• _Work order_
Rewrite the passage on artificial bone materials between "A bioceramic material such" and "poor impact resistance.", inclusive, with "bioceramic material" replaced by "ceramic material".

In recent years, artificial bone grafting for treatment of a bone defect of a patient has received attention, since this therapeutic method imposes less physical burden on the patient than autologous bone grafting for treatment of the bone defect, and does not involve problems associated with preparation of autologous bone grafts.
A bioceramic material such as hydroxyapatite has been known as a good artificial bone material, since it chemically binds to bone. Unfortunately, such a bioceramic material has low strength and poor impact resistance.
A metal material having very high strength, such as a titanium alloy or a cobalt-chromium alloy, has also been known as an artificial bone material. However, such a metal material probably causes, for example, metal allergy, and has a much higher elastic modulus than biological bone. Thus, when artificial bone formed of a metal material is transplanted to, for example, a bone defect, stress shielding may occur due to the difference in mechanical characteristics between the metal material and biological bone, resulting in absorption of bone around the bone defect, and weakening of the bone.

• _Data shown_
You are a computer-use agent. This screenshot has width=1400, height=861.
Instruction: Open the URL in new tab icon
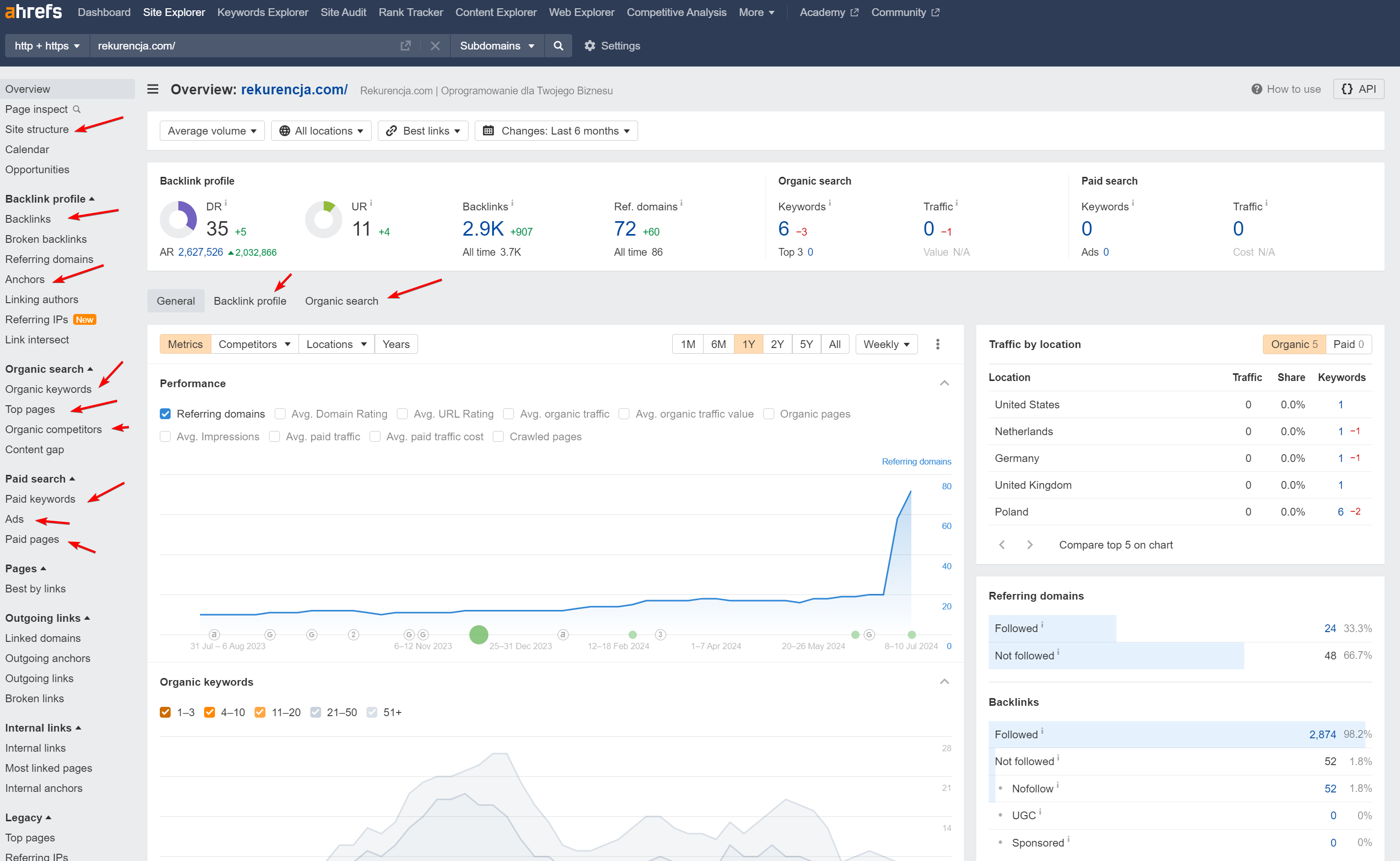tap(405, 45)
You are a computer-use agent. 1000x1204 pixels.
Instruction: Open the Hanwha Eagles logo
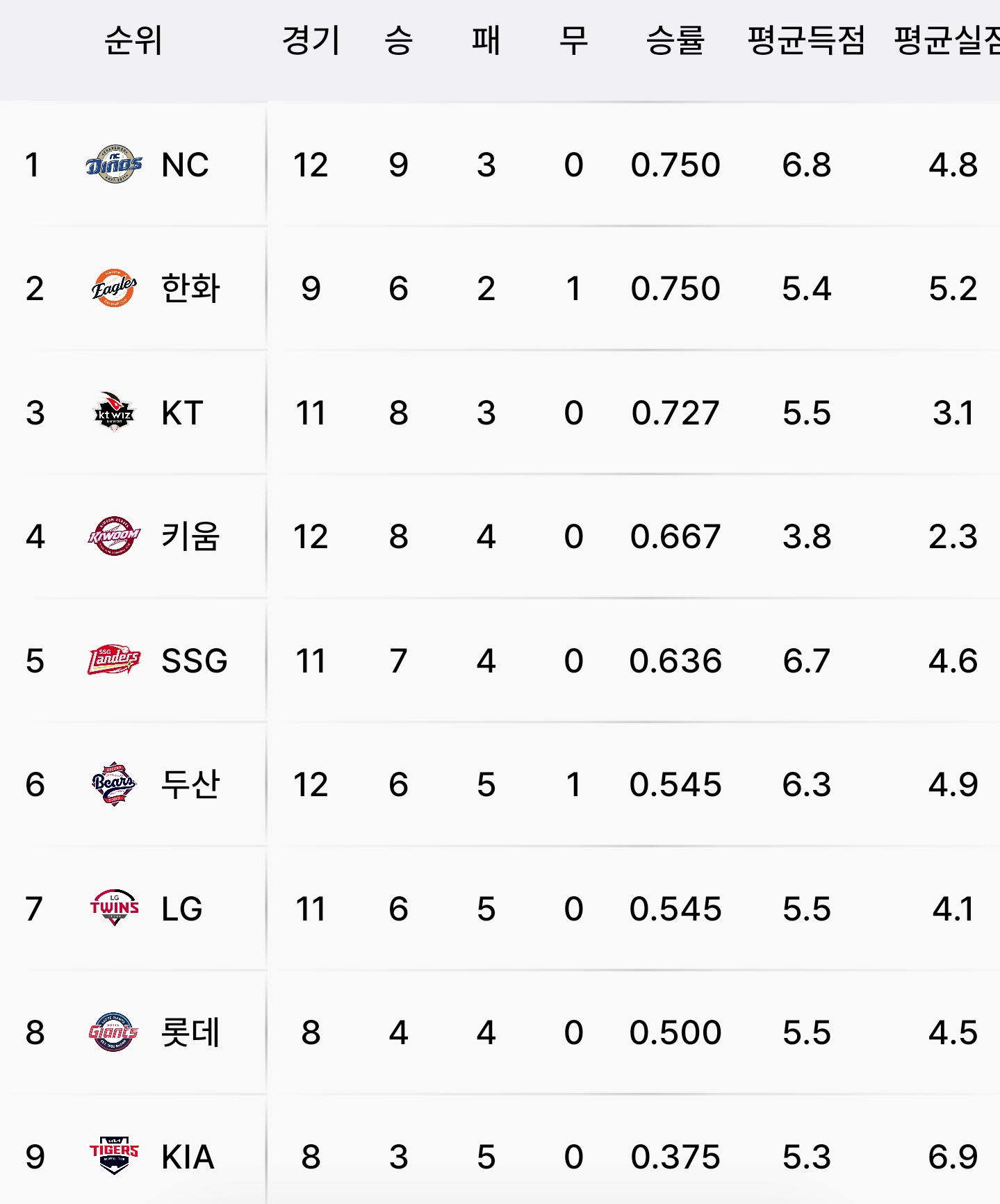point(114,288)
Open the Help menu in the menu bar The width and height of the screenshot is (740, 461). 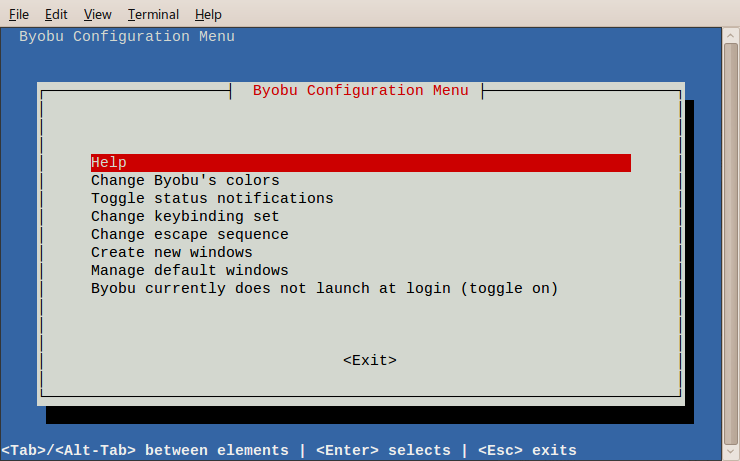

• _Reply_
A ceramic material such as hydroxyapatite has been known as a good artificial bone material, since it chemically binds to bone. Unfortunately, such a ceramic material has low strength and poor impact resistance.